Print version ISSN 1667-8682On-line version ISSN 1667-8990

Salud(i)Ciencia vol.22 no.4 Ciudad autonoma de Buenos Aires  2017

 

CASOS CLÍNICOS

Micobacteriosis peritoneal en un paciente con síndrome de inmunodeficiencia adquirida

Peritoneal mycobacteriosis in an acquired immunodeficiency syndrome patient

 

Lilian María Mederos Cuervo 1, Gilberto Fleites González 1, Miguel Ángel Acosta Suárez 1, Jesús Manuel Romero Rodríguez 1, Lidunka Valdés Alonso 1, Reinaldo León Canga 1, María Rosarys Martínez Romero 1, Raúl Díaz Rodríguez 1

1 Instituto de Medicina Tropical Dr. Pedro Kourí, La Habana, Cuba

 

 

Introducción

La tuberculosis extrapulmonar puede estar localizada en la pleura (26%), nódulos linfáticos (17%), tracto genitourinario (15%), huesos o articulaciones (14%), miliar (8%), meninges (6%), peritoneo (4%), gastrointestinal (< 1%) y otros. Entre las infecciones causadas por el género Mycobacterium está demostrado que el agente etiológico más aislado es Mycobacterium tuberculosis; sin embargo, otras especies micobacterianas denominadas “no tuberculosas” (MNT) provocan iguales síntomas y daños clínicos, ambas infecciones tienen un curso insidioso, y en muchos casos por su diagnóstico tardío tienen graves consecuencias. Mycobacterium avium-intracellulare es una de las especies más aisladas en los seres humanos, tanto de muestras pulmonares como extrapulmonares. El aislamiento de estos microorganismos por cultivo es difícil debido a que son gérmenes estrictamente aeróbicos, y en este tipo de muestras la población bacilar es escasa.1 4

Tanto la tuberculosis como la micobacteriosis en las vías digestivas y la cavidad peritoneal son entidades poco frecuentes; este tipo de infección engloba tres entidades clínicas según su localización anatómica: a) infección del tracto gastrointestinal y vísceras intraabdominales, b) infección peritoneal, y c) linfadenitis mesentérica.
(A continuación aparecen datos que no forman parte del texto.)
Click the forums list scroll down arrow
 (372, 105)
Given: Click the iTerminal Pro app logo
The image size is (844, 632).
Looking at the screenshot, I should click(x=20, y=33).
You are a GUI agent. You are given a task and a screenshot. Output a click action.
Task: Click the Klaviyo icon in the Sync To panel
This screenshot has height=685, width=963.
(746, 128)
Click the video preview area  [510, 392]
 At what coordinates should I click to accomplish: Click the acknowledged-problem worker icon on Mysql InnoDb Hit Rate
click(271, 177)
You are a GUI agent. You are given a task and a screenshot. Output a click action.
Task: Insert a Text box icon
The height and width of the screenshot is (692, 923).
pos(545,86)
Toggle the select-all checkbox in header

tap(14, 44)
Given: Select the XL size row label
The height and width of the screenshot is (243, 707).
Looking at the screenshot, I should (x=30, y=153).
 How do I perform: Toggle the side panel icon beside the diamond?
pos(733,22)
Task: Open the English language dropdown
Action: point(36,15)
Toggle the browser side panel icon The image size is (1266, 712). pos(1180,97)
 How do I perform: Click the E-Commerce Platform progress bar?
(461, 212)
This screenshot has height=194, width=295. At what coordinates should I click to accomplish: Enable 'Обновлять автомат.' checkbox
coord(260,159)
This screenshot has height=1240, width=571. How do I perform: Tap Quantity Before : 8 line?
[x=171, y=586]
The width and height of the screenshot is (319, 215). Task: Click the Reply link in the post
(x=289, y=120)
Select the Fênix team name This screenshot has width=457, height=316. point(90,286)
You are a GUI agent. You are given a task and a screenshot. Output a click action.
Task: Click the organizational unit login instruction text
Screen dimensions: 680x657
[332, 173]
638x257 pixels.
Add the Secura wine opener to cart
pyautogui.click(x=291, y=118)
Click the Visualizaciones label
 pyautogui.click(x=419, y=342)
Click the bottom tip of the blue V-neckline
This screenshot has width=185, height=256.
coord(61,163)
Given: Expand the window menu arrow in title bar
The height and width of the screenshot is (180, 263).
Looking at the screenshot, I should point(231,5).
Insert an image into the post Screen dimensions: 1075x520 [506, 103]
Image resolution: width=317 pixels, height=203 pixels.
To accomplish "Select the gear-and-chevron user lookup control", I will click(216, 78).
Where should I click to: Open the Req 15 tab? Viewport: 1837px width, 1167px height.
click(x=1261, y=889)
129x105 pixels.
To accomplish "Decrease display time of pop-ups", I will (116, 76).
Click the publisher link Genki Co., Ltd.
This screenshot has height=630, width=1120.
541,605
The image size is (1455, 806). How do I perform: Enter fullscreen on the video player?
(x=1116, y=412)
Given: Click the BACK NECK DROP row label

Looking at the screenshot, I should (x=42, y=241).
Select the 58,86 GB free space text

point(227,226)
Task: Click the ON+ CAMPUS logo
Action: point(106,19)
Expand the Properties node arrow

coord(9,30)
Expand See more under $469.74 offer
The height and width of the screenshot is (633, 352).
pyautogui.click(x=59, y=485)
Actualmente, estas infecciones cobran mayor interés clínico por el recrudecimiento de la tuberculosis, el desarrollo de cepas resistentes al tratamiento, y el creciente segmento de la población que sufre deficiencias inmunitarias asociadas con el uso de quimioterapia oncológica, inmunosupresión postrasplante, pacientes dependientes de los corticoides, y sujetos infectados por el virus de la inmunodeficiencia humana (VIH).5 8 El diagnóstico de este tipo de infección generalmente es tardío, por las dificultades de la sospecha clínica y la confirmación, lo que unido a la inmunodepresión y, en algunos casos, resistencia a las drogas antituberculosas, conlleva una tasa elevada de complicaciones y mortalidad.9 10

El objetivo de este trabajo es destacar la importancia diagnóstica de este tipo de infección presentando el primer caso de micobacteriosis peritoneal e intestinal por Mycobacterium avium-intracellulare en un paciente cubano con el síndrome de inmunodeficiencia adquirida (sida).

Caso clínico

Paciente masculino de raza blanca, 51 años de edad, diagnosticado como seropositivo para el virus de inmunodeficiencia humana (VIH) en 2002, permanece asintomático hasta noviembre del 2010, fecha en que ingresa en nuestro centro, Hospital Nacional de Referencia de Atención al Paciente VIH/Sida, por presentar síndrome diarreico prolongado de dos meses de evolución. Se le realizó examen físico, el cual fue negativo, radiografía de tórax normal, hemoglobina 121 g/l, eritrosedimentación 1 mm/h, leucocitos 7.5 x 109/l, linfocitos 28%, y conteo de linfocitos T CD4 16%, con 394 células, cifra que demostró el comienzo del deterioro inmunológico del paciente, por lo que se recomendó estricto seguimiento para valoración futura de inicio de terapia antirretroviral (TARV). No se llegó a un diagnóstico etiológico y las diarreas fueron controladas espontáneamente sin tratamiento específico.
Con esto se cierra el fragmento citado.